**What is expected:** Scan the material that follows. Copy every line containing the word "This".

**Dataset excerpts:**
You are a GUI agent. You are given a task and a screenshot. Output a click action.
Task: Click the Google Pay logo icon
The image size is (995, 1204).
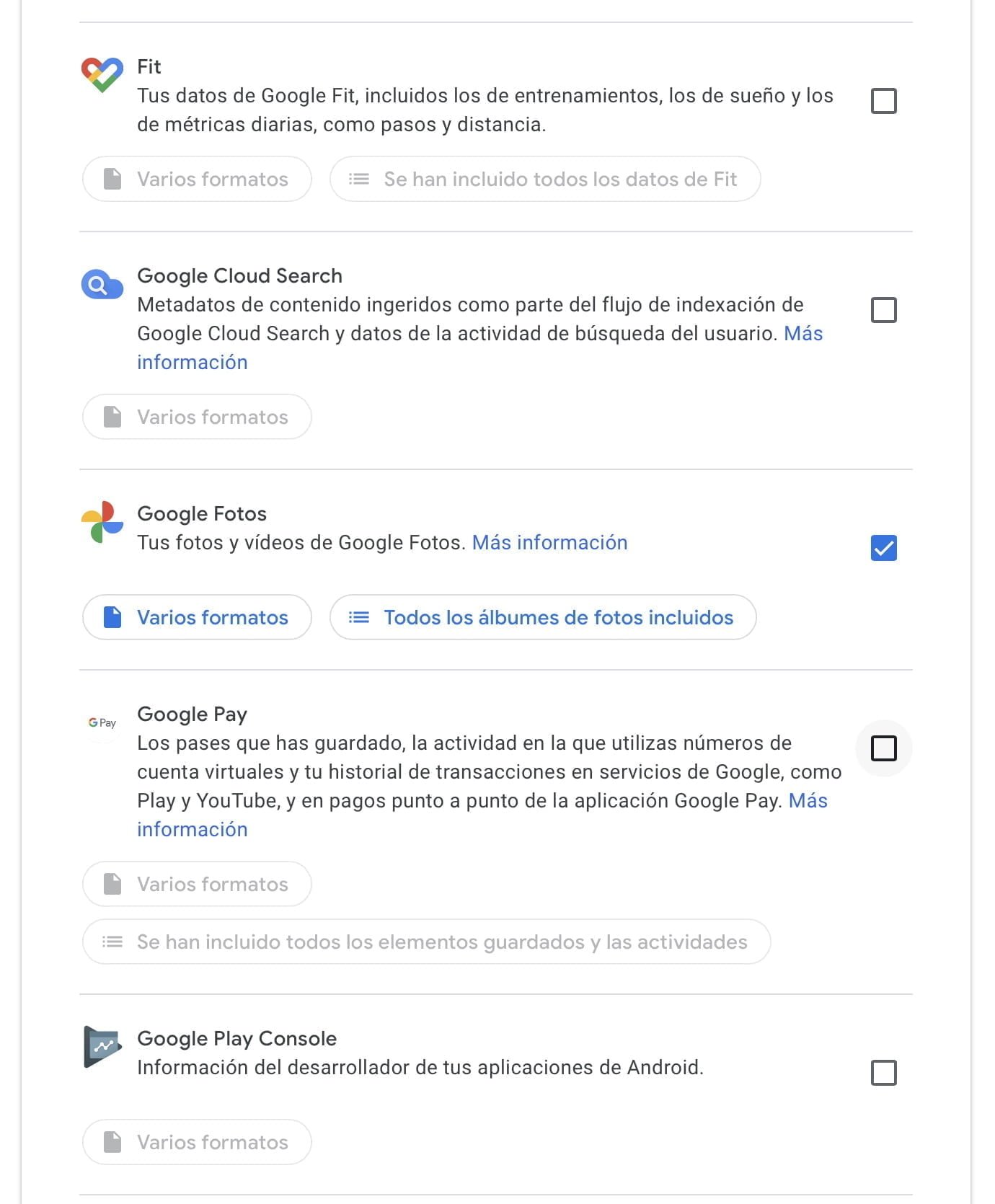point(102,722)
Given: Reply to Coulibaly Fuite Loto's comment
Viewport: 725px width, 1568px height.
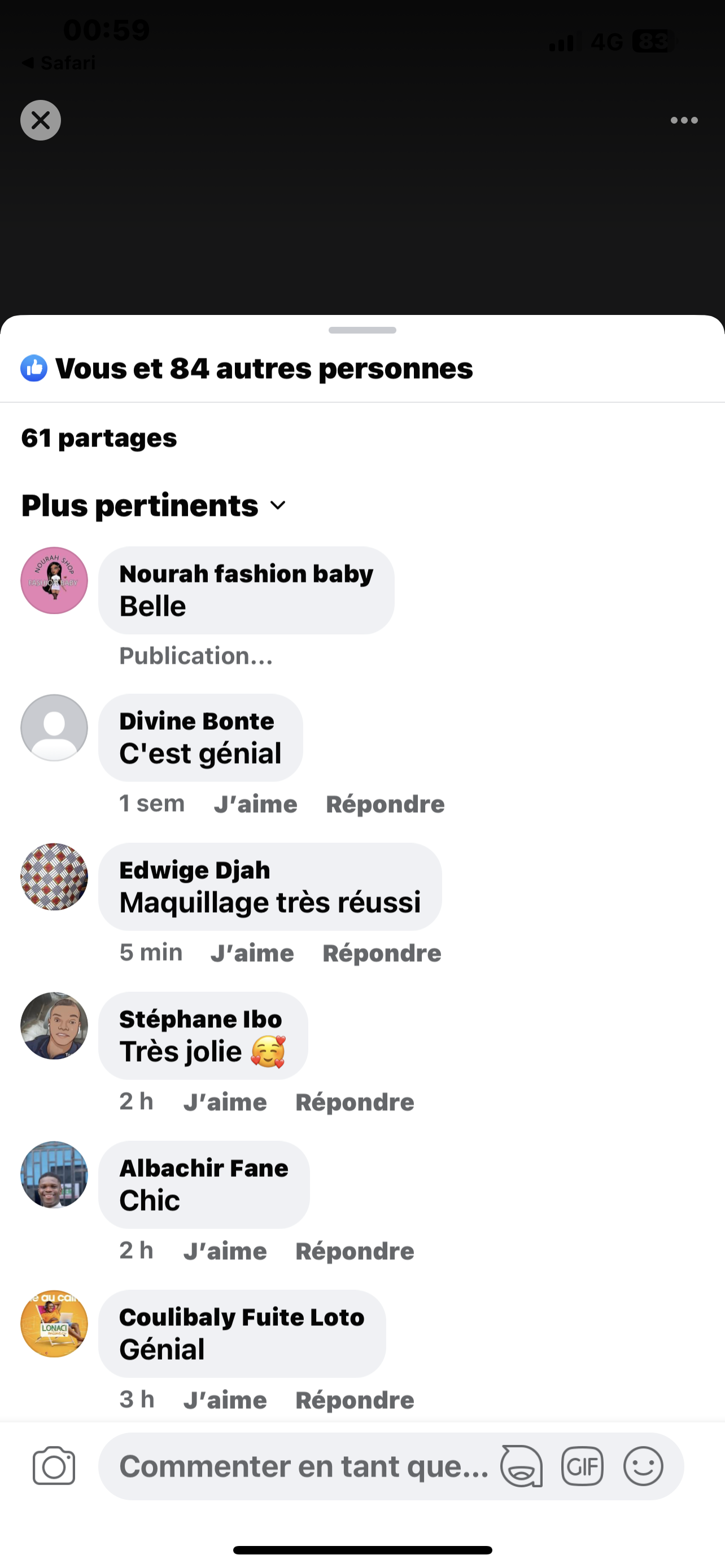Looking at the screenshot, I should click(354, 1400).
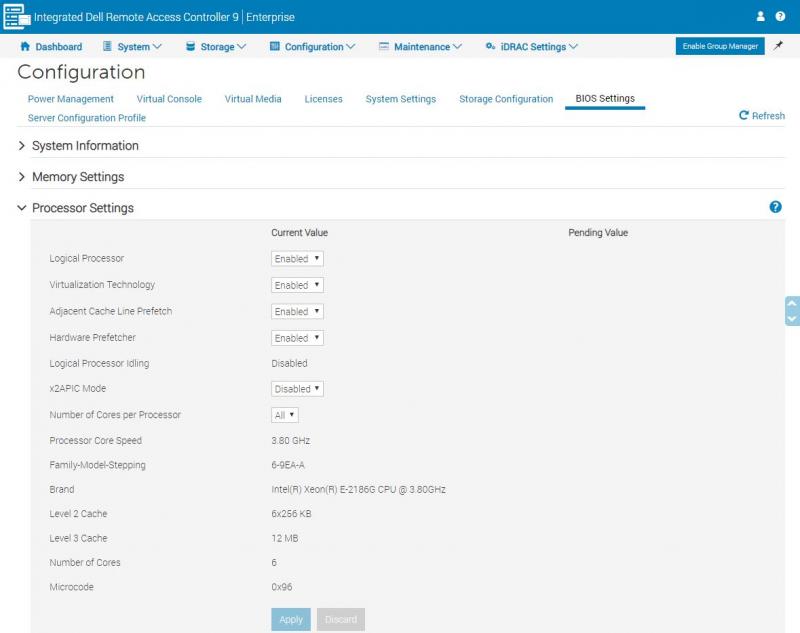Switch to the Virtual Console tab
800x633 pixels.
point(169,99)
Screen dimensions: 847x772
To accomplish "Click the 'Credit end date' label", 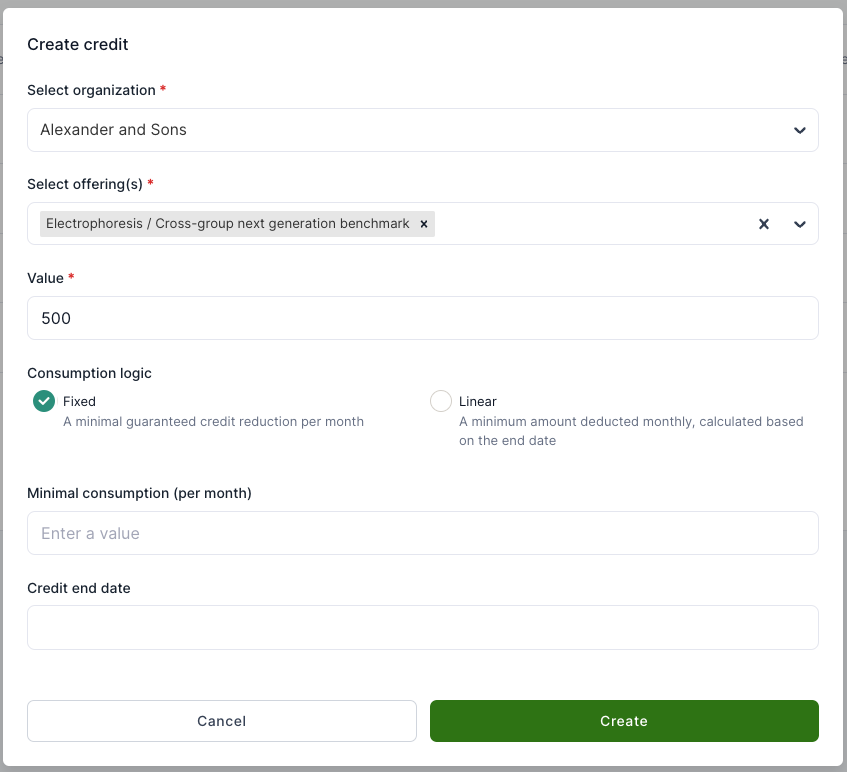I will (x=79, y=588).
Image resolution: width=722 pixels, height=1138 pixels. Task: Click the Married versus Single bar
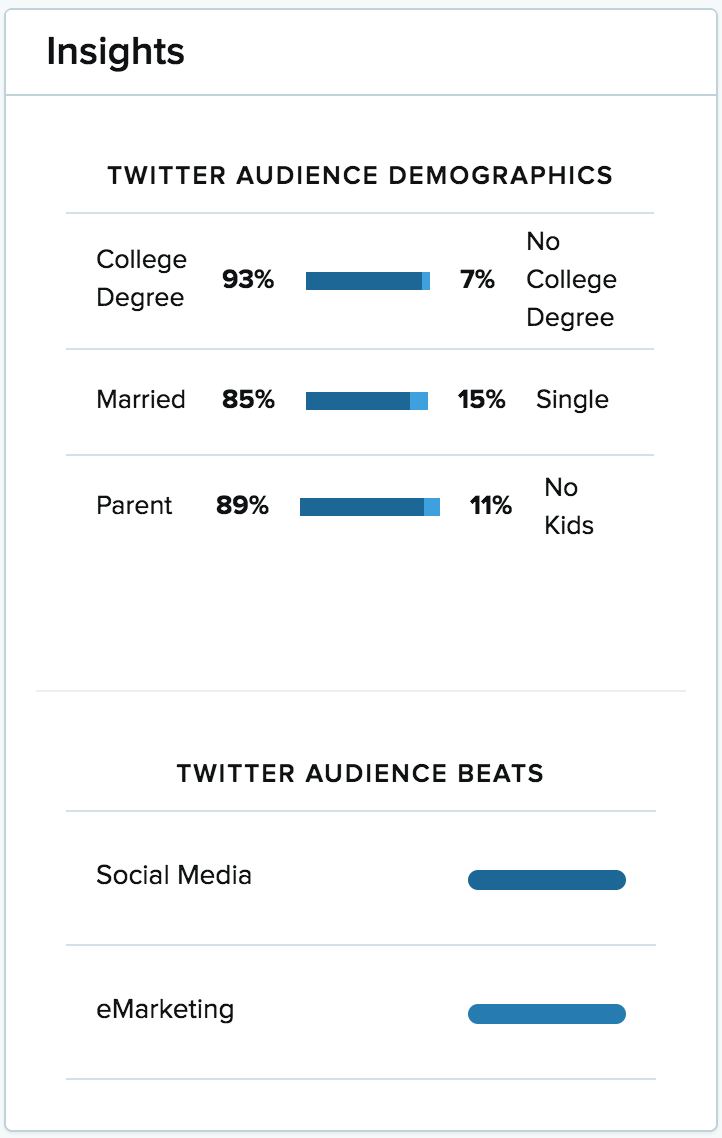click(x=367, y=399)
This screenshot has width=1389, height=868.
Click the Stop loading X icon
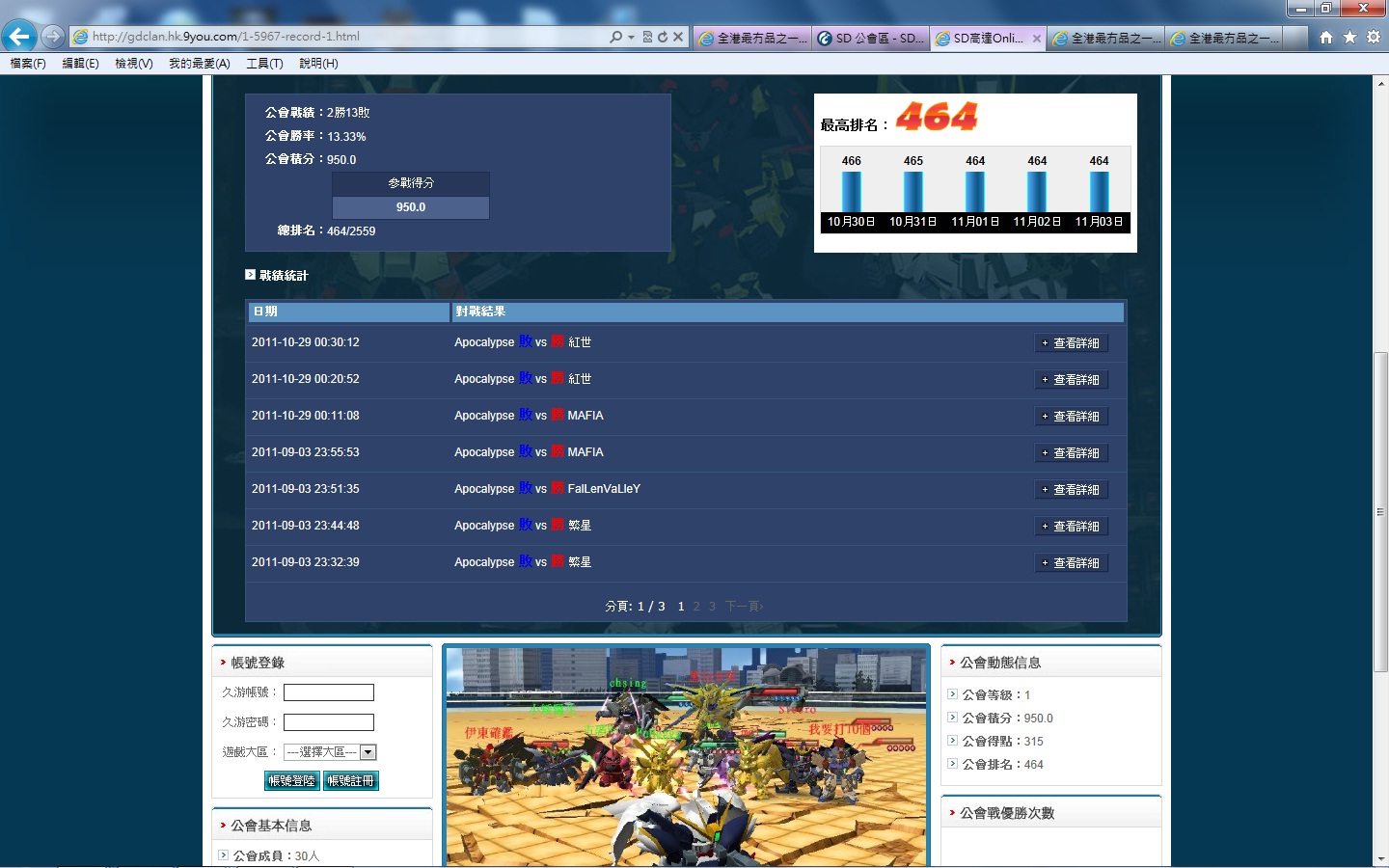point(678,37)
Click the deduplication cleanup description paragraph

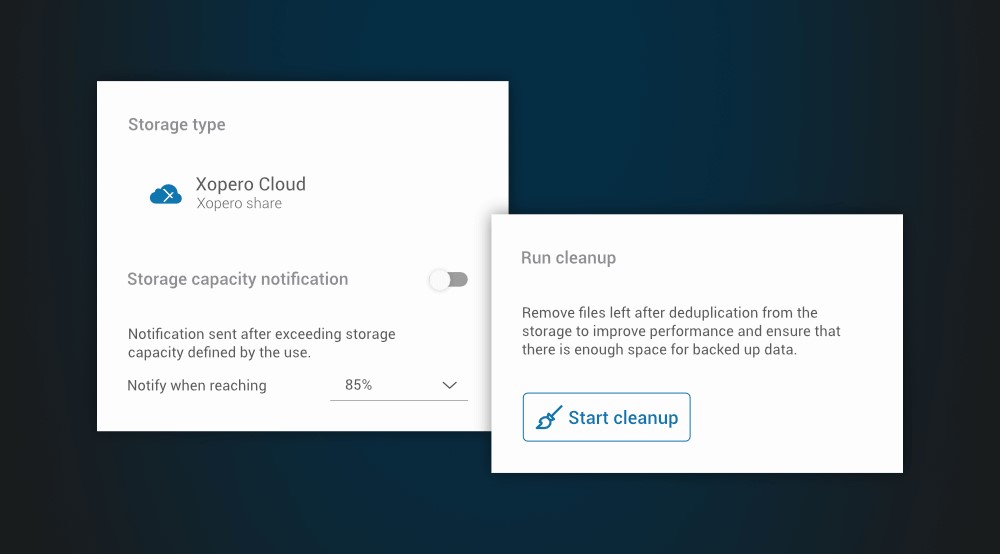tap(680, 331)
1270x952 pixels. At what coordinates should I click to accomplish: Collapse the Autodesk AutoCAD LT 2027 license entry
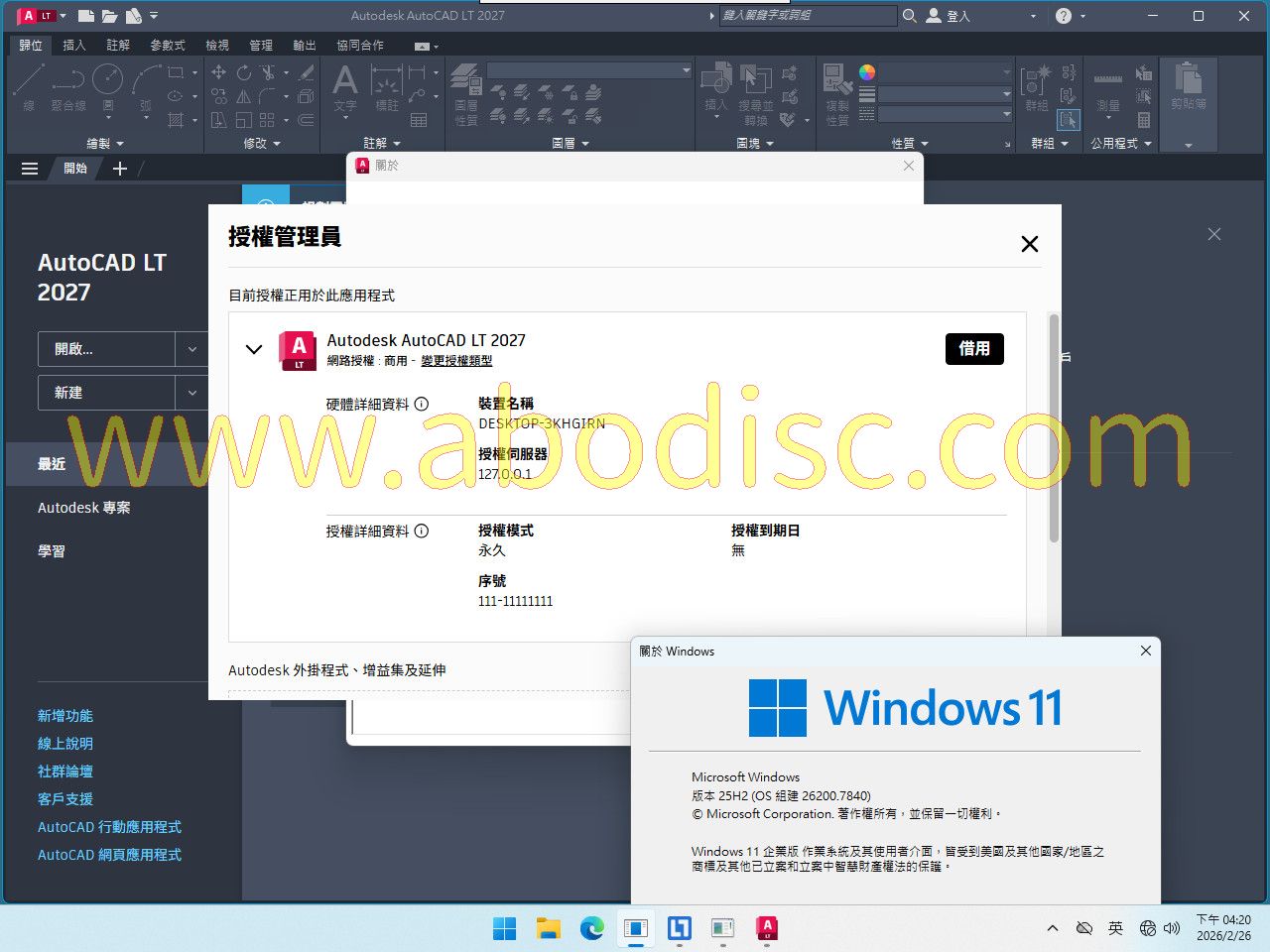click(x=254, y=349)
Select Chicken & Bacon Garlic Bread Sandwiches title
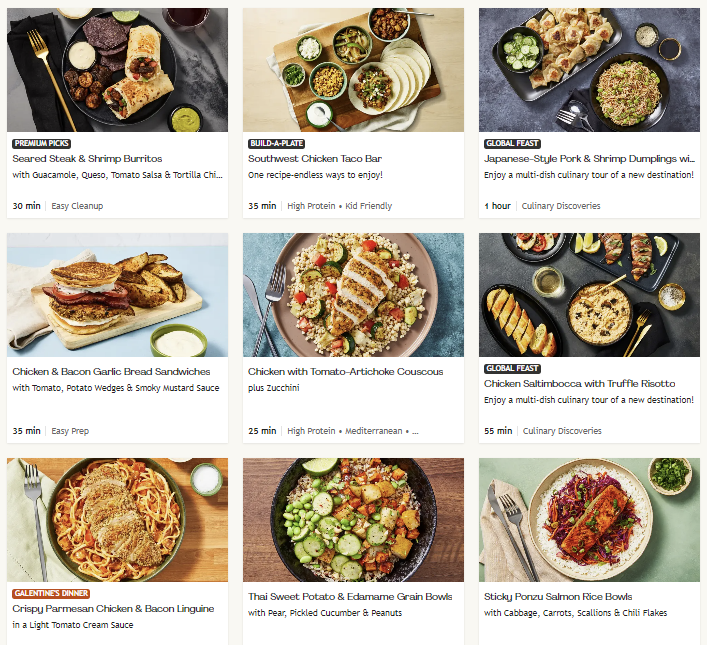707x645 pixels. (111, 372)
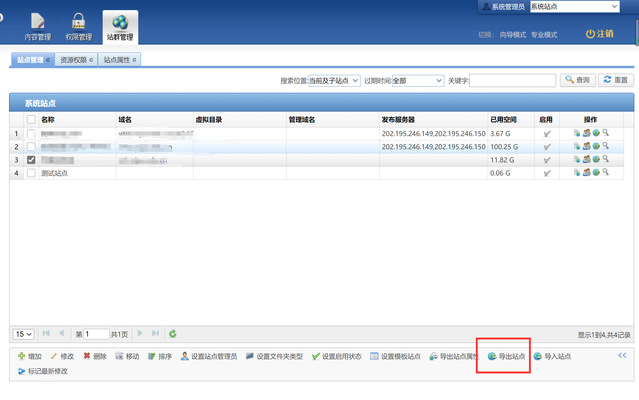The height and width of the screenshot is (400, 639).
Task: Tick the select-all checkbox in table header
Action: point(31,120)
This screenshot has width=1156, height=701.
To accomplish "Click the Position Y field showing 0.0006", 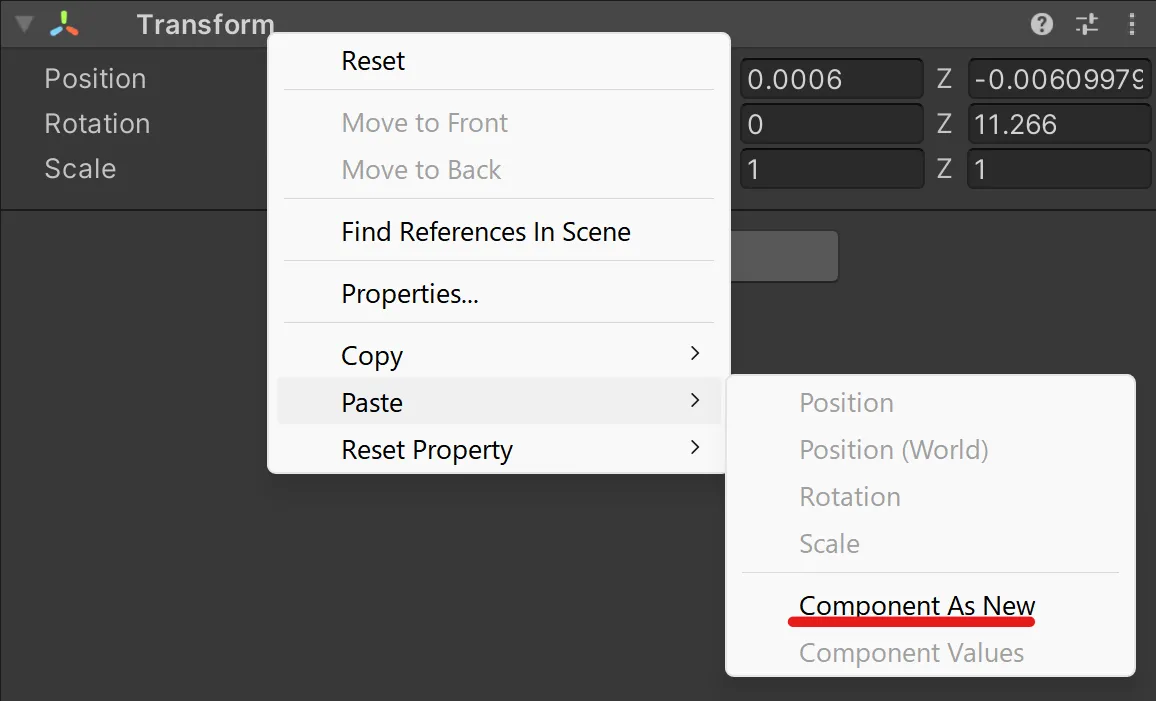I will (832, 79).
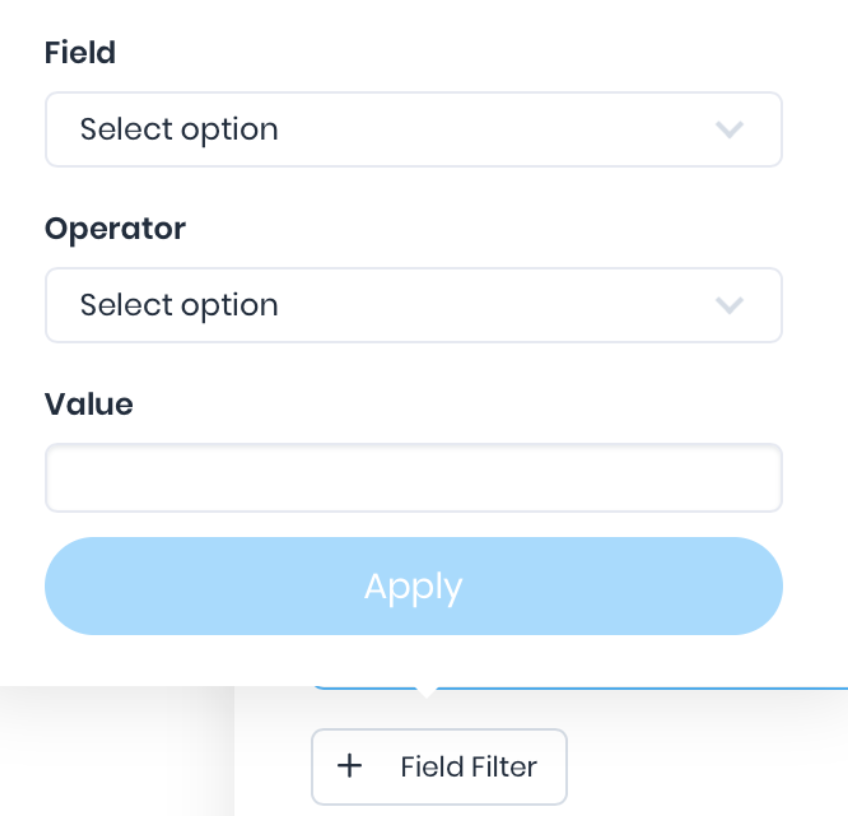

**Exercise answer:**
This screenshot has width=1389, height=868.
This screenshot has width=1156, height=701.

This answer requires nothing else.